### Work instructions:
Write out the lines below exactly as they are, starting with the line that contains "Where should I click to: Open the Front" and going on through the line that contains "Looking at the screenshot, I should (x=1889, y=993).".

(Records for locating described items)
* begin *

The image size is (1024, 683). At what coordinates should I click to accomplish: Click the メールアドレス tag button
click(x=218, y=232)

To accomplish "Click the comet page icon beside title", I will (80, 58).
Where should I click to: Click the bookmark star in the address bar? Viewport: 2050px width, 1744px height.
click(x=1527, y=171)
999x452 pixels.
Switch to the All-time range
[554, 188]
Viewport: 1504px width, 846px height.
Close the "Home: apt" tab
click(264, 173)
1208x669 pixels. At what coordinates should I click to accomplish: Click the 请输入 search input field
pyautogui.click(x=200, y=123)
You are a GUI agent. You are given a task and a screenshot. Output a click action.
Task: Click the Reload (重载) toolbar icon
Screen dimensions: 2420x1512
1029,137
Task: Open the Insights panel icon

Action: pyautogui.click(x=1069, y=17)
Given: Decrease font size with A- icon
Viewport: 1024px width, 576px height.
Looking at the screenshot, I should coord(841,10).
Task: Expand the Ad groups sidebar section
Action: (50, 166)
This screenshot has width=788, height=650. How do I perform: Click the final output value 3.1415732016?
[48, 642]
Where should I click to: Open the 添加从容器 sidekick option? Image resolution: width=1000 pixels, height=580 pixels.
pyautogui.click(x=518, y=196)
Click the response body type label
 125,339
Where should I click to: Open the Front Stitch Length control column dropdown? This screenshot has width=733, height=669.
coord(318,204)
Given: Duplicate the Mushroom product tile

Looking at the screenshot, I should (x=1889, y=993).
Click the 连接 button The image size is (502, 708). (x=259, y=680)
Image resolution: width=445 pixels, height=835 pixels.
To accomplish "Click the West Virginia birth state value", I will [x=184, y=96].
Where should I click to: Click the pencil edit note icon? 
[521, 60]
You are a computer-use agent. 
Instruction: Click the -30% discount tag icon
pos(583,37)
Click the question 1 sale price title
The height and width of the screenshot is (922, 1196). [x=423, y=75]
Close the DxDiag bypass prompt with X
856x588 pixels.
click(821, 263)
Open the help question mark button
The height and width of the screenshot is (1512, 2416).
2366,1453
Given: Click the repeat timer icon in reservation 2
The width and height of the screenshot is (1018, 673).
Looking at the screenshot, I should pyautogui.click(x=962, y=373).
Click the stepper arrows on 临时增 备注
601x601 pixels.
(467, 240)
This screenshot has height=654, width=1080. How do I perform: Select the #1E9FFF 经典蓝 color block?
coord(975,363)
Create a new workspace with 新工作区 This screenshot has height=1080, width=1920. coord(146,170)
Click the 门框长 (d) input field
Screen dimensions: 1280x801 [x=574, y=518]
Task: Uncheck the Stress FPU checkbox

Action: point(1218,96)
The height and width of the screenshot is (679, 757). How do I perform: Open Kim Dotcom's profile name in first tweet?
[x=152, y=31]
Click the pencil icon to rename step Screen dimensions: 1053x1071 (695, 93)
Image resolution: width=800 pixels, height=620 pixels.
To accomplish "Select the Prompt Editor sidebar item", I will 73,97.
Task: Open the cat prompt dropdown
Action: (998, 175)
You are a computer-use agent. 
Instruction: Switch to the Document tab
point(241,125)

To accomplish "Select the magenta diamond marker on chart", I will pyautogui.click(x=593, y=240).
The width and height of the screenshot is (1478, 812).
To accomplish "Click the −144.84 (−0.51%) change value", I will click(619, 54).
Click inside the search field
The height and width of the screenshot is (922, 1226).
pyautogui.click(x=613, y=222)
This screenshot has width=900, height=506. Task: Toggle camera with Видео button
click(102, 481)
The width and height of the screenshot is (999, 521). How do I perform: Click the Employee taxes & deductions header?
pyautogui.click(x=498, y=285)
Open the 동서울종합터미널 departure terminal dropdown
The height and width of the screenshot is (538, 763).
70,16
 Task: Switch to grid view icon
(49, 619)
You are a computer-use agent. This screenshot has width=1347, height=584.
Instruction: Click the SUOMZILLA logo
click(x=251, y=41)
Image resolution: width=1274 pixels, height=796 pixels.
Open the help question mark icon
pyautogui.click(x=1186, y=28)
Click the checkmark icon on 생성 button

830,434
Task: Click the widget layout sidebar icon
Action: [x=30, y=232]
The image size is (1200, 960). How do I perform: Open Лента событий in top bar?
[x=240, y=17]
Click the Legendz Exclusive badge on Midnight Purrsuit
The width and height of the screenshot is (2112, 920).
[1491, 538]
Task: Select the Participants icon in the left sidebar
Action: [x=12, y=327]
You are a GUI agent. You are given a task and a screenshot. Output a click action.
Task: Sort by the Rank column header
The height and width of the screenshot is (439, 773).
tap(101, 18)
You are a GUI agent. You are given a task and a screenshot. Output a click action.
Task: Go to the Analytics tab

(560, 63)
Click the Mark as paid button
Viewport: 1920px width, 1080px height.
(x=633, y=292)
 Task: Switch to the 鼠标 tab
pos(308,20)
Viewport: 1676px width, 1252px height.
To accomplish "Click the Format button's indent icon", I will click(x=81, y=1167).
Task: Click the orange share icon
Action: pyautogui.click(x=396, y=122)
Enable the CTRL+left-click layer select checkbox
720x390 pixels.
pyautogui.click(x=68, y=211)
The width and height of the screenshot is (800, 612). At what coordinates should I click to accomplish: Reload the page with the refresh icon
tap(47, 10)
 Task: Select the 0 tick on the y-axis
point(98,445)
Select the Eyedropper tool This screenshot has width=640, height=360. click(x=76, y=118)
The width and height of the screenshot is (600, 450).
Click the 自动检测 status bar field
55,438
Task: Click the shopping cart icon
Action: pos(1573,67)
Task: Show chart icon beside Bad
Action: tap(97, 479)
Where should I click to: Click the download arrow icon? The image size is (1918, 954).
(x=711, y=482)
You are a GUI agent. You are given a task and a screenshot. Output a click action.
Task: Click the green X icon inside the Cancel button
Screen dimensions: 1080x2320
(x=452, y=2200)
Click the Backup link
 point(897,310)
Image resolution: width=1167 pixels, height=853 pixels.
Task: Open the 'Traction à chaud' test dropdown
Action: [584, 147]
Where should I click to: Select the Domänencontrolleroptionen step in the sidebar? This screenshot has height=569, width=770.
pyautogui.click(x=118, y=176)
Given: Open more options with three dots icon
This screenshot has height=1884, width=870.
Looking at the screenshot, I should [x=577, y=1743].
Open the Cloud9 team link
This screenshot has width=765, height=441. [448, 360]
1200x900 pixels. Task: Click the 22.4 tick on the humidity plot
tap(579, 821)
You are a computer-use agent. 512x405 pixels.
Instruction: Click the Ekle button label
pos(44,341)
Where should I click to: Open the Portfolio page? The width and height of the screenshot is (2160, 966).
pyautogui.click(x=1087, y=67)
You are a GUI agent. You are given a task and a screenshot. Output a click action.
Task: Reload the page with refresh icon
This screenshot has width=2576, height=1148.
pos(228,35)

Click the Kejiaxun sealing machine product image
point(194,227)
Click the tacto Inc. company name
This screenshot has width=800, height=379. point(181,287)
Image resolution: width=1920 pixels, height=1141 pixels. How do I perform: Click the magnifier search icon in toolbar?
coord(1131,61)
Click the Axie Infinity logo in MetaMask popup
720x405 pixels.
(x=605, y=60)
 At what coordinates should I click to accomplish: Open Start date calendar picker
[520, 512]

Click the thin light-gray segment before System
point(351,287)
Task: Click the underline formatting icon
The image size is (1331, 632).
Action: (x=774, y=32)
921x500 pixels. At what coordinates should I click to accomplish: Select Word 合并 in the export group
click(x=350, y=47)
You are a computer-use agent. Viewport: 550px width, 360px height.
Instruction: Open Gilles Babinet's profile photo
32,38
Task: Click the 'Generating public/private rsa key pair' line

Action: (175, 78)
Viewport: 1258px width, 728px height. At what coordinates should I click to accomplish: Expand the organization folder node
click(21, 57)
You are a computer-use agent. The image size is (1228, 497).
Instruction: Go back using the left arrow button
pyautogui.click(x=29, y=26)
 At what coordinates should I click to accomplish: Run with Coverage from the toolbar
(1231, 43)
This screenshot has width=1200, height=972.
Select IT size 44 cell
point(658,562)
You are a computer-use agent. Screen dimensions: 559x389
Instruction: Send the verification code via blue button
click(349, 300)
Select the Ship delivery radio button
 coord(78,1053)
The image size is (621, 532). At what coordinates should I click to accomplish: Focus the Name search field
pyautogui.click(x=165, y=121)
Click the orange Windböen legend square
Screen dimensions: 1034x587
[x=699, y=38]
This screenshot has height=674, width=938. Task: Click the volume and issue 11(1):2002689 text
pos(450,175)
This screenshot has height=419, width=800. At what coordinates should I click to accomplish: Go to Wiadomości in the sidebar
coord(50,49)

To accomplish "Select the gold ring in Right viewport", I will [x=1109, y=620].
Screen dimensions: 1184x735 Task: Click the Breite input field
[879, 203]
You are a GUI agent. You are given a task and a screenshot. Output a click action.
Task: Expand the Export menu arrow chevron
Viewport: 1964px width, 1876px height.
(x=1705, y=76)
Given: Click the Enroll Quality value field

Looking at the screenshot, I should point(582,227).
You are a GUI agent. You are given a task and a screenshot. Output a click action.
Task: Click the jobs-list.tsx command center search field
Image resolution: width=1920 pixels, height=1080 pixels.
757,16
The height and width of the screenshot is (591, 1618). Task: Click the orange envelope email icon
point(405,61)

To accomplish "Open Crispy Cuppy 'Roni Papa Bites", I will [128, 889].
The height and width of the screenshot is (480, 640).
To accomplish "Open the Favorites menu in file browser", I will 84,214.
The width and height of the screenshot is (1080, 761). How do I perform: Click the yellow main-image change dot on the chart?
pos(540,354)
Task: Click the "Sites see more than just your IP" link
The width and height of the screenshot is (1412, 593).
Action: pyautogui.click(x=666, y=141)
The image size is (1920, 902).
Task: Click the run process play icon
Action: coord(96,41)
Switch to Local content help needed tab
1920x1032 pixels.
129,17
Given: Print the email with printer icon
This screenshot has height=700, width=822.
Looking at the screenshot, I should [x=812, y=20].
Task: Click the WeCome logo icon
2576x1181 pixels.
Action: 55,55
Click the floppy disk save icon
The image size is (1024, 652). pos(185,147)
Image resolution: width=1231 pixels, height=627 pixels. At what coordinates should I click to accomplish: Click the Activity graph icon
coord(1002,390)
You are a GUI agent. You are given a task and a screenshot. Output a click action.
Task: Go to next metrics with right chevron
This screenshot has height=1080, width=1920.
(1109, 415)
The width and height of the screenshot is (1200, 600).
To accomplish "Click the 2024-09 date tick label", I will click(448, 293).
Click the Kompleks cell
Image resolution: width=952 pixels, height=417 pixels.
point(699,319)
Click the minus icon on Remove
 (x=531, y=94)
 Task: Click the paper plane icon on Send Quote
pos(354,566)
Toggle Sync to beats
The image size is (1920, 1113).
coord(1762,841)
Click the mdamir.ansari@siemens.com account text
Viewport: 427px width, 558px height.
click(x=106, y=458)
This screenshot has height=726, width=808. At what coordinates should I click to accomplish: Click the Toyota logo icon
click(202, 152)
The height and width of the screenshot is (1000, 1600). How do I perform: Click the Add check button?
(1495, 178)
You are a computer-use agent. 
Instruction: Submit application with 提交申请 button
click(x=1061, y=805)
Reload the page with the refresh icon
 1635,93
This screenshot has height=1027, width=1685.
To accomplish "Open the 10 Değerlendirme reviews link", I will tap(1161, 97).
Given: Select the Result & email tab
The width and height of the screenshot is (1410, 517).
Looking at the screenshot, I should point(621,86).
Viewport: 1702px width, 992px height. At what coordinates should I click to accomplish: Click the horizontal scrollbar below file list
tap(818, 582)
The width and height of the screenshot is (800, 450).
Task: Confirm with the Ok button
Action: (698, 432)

* end *

### Task result:
Where should I click to: Open the Front Stitch Length control column dropdown? This screenshot has width=733, height=669.
coord(318,204)
Given: Duplicate the Mushroom product tile

Looking at the screenshot, I should (x=1889, y=993).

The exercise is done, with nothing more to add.